-- Opening Marker --

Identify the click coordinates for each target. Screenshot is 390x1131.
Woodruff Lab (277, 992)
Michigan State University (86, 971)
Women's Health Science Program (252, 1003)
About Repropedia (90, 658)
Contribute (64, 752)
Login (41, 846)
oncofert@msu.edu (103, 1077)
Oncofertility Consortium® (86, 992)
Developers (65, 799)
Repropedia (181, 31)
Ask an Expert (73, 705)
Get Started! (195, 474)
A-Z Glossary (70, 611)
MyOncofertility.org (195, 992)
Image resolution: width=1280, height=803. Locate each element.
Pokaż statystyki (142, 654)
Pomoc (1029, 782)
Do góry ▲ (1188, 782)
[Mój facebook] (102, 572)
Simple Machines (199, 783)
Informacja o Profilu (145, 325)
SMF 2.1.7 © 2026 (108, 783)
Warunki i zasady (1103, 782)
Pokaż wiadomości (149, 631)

-- Closing Marker --
-- Opening Marker --

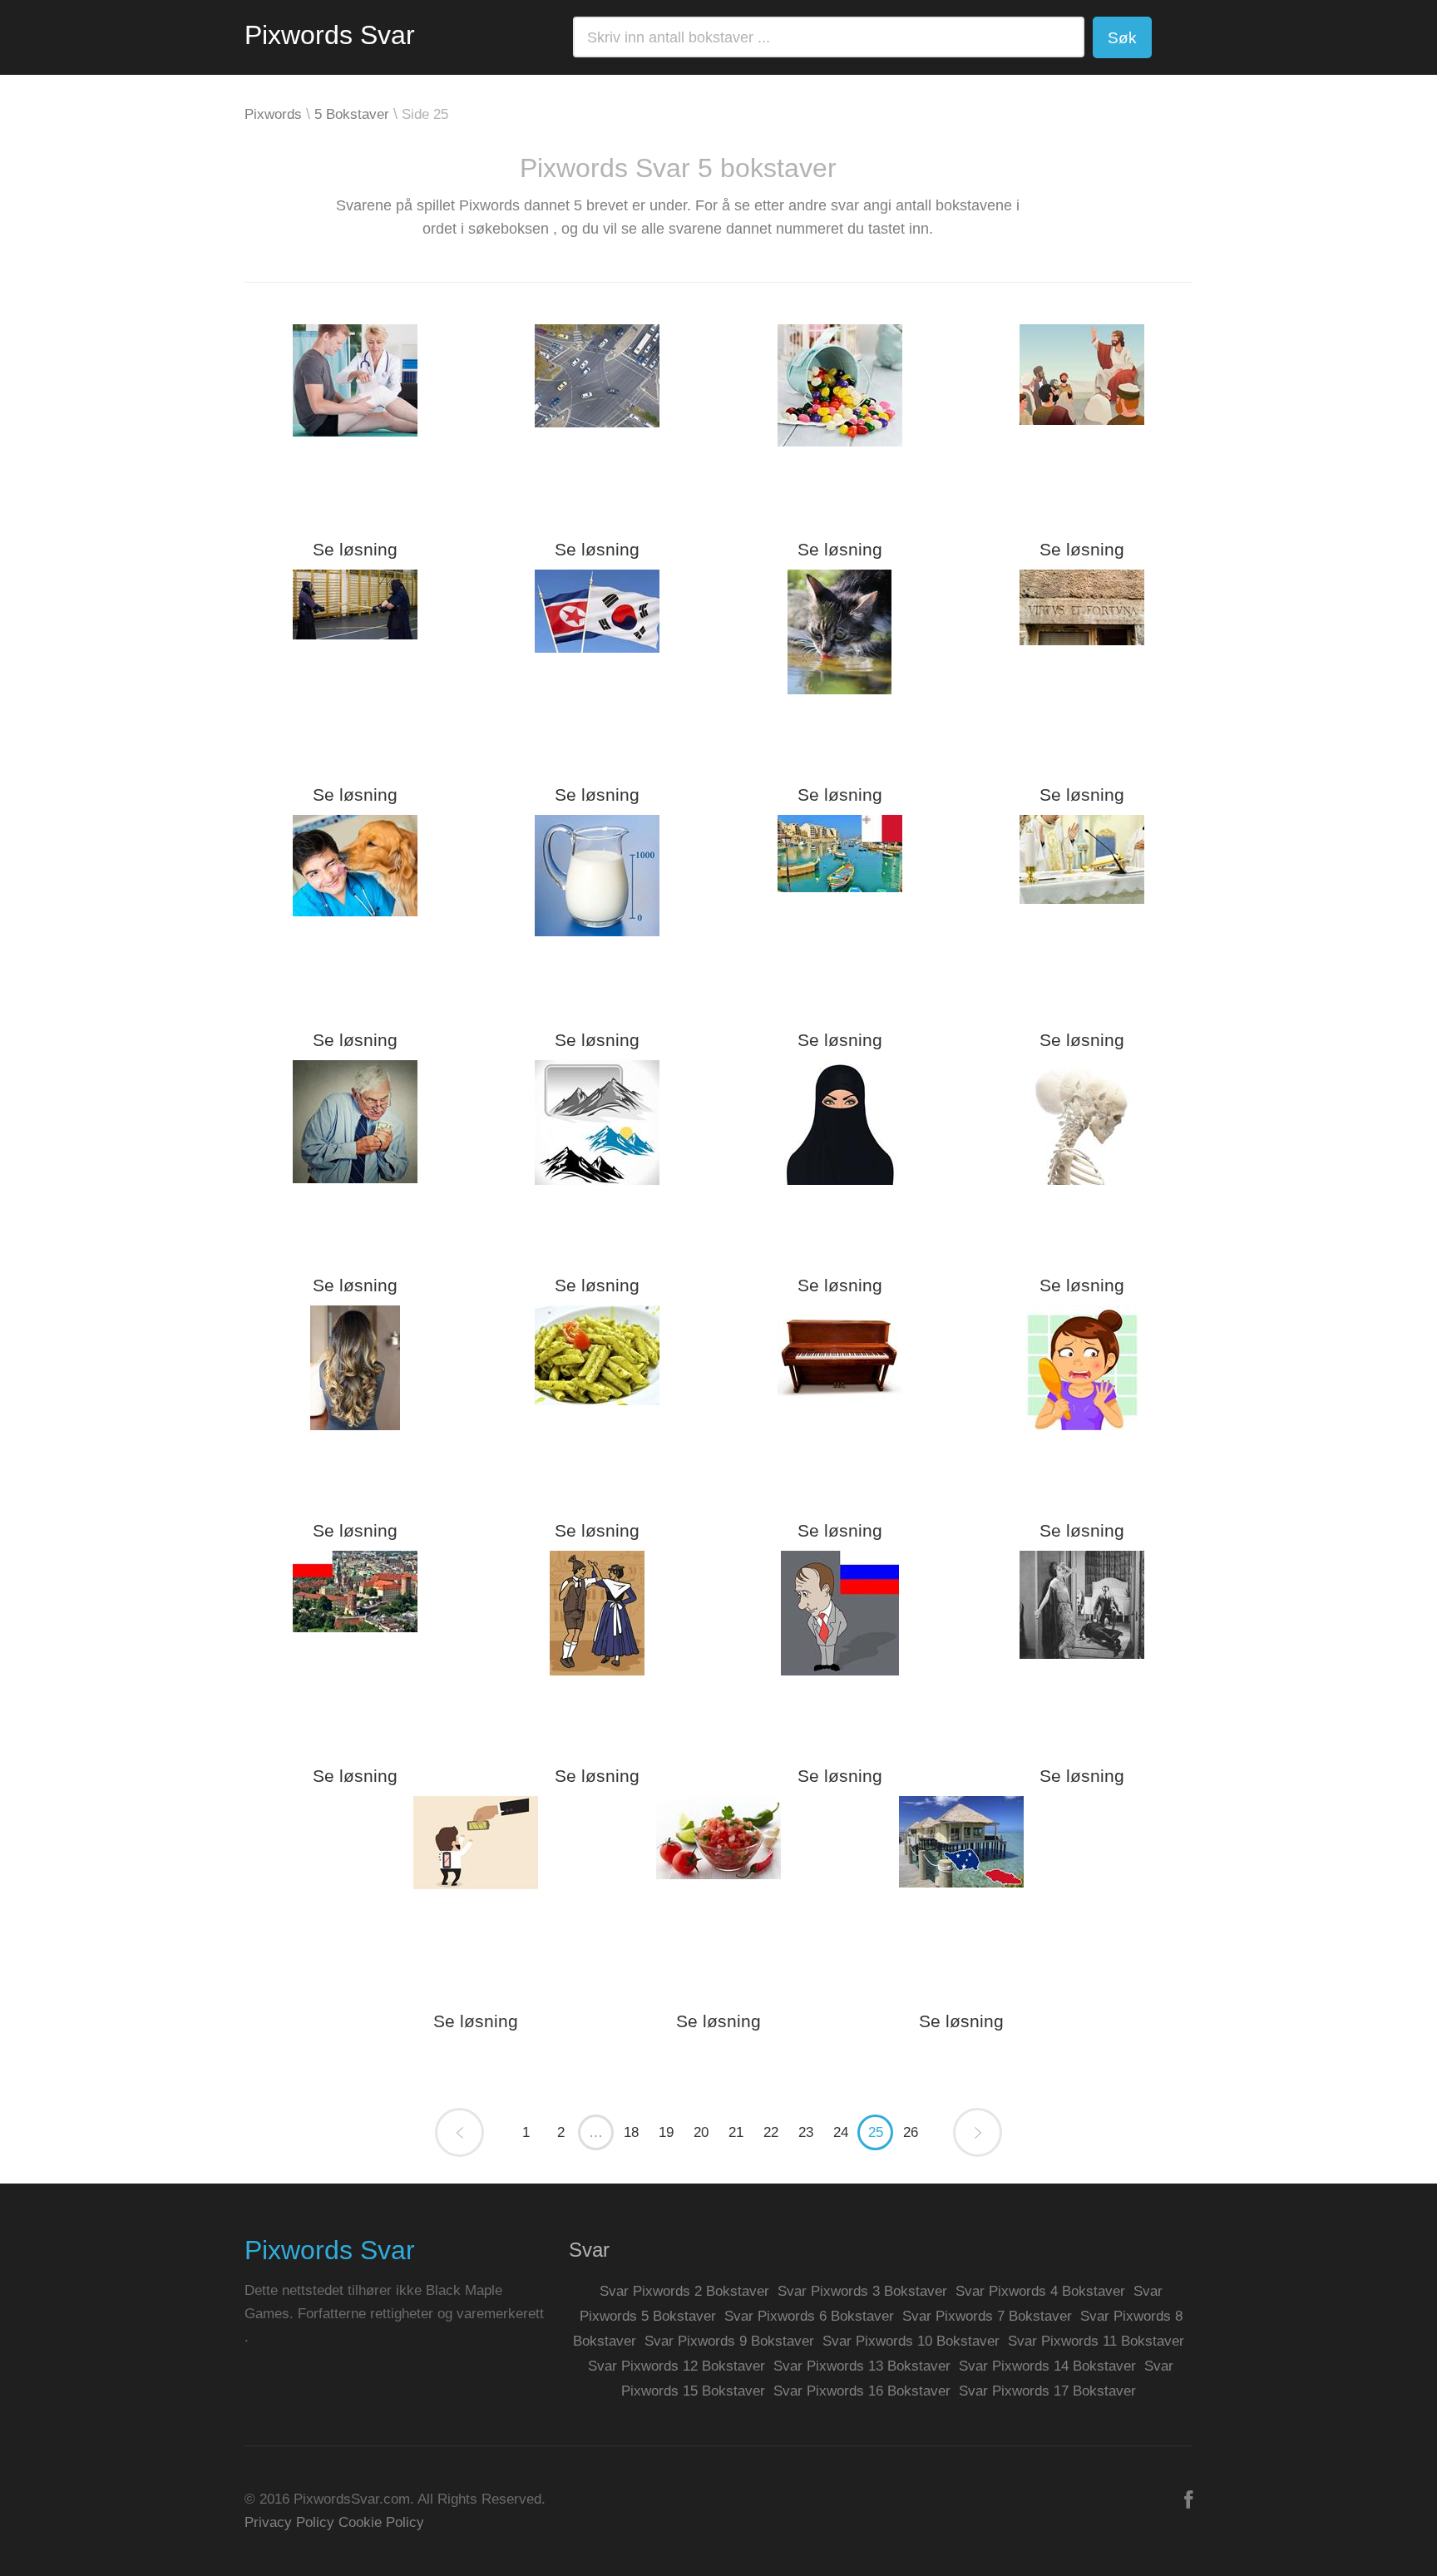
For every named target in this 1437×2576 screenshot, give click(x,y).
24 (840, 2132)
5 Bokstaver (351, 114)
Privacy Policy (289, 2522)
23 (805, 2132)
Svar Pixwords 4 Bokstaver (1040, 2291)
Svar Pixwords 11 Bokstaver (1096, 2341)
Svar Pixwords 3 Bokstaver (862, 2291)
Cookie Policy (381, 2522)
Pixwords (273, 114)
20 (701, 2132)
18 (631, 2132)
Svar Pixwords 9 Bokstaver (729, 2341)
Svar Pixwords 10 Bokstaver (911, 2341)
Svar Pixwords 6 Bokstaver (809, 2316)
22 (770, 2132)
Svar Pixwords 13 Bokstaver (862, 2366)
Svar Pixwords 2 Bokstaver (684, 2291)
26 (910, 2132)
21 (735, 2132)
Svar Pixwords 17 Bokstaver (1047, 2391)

-- Closing Marker --

Among the lines of the records above, count those containing the word "Bokstaver", then give the number by itself.

**TASK RESPONSE:**
10